The past year, as I said a bit last week, has been a bit of a whirlwind. It didn’t usually feel like that–the pace often seeming to be more like molasses–but I was on three continents! Two of them for quite extended periods. Five countries. Two jobs. There was a lot going on. I don’t really feel the need to reflect on it all that much again but I couldn’t avoid having a bit of a new year look back.

And once again, not a particularly clear idea of where I’ll be this time next year but whatever. It’ll be fine.

Before I go any further, it is of course important to start this twelvemonth with some very cute cats. Taking advantage of their uncle and aunt cats’ tree gifted to them.

Now that you’ve gotten a bit of a kitty fix, I will also share my baking adventure. Didn’t do a whole lot this Christmas but I did, just on Monday, make my first Yule log. Simple conception, kinda tricky execution, wonderful finished product, if I may say so. The recipe told us not to worry about the cracks, they add character, and I concur. A definite snow-dusted log of happiness. Such a lovely, airy, seasonal kind of dessert. I’d strongly recommend giving it a try. So long as you’re game to get stiff peaks in your egg whites.

Yes, it was very delicious.

I’m flying back to Michigan tonight, ensuring an adequate buffer between my return and the return of students on Monday. Plenty of time to readjust to Eastern Time, reacclimatize to the cold, and mentally prepare for the next six months. Yech, let’s not think that far ahead yet. June, what’s that.

Anyway. I’ve said before that I’m not really into resolutions and, surprise, I remain uninterested. All I’ll say, I guess, is that I hope each day to love more people more.

And this title, what’s with that. I don’t know, it sounded kind of poetic at the time and you know I’m a sucker for the poetic. But it’s true: each day is a day that has never happened before. Every moment of a moment of fresh opportunities.

Even when life is pretty mundane and pretty monotonous–that precise moment has never happened before, if only by reason of the date of its occurrence. And shouldn’t that be something to savor? I’m no advocate for change in life because change is hard but newness, that’s something I can get behind. Not necessarily to do new things or go new places, though those are good as well. But to do the same things in the same places and still feel that they can be new.

It is good to cherish the new, I think, and good to recognize the new in the familiar. Value time itself; it will not come again.
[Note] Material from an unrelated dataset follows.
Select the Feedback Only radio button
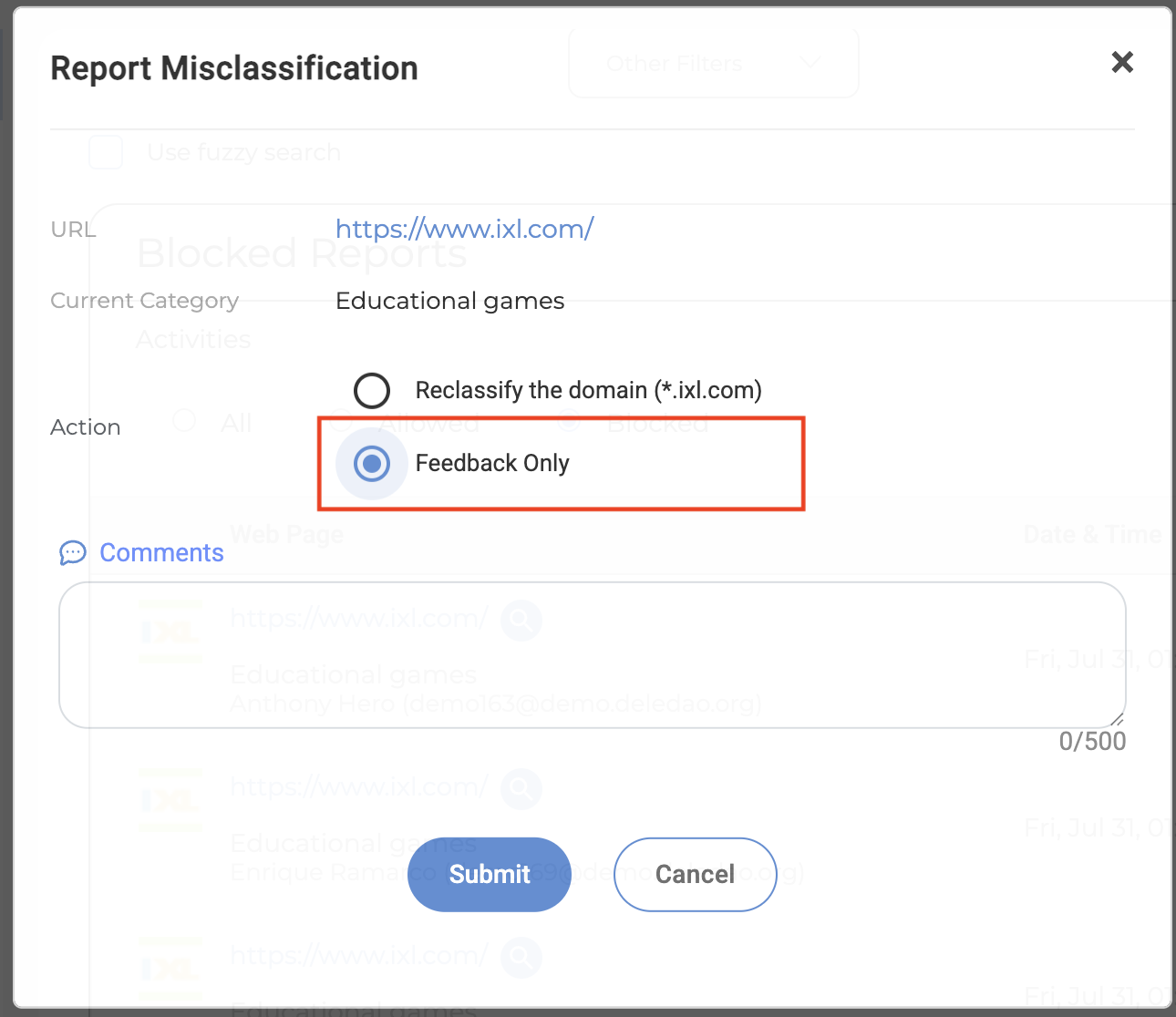Viewport: 1176px width, 1017px height. (372, 464)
The sunrise can be beautiful for its color and majesty, of course. And there’s something incredible unique about each one, from each place you may stand to view it, for each second it lasts. Not something that can truly be shared, even with the most talented photographer.

Time is a weirdo so we should probably live and love in the moment. Each one is precious and can take you anywhere. I’ve no idea what adventures may await me but I’m confident that they are indeed awaiting. I’ll keep an eye out and let them take me by surprise all the same.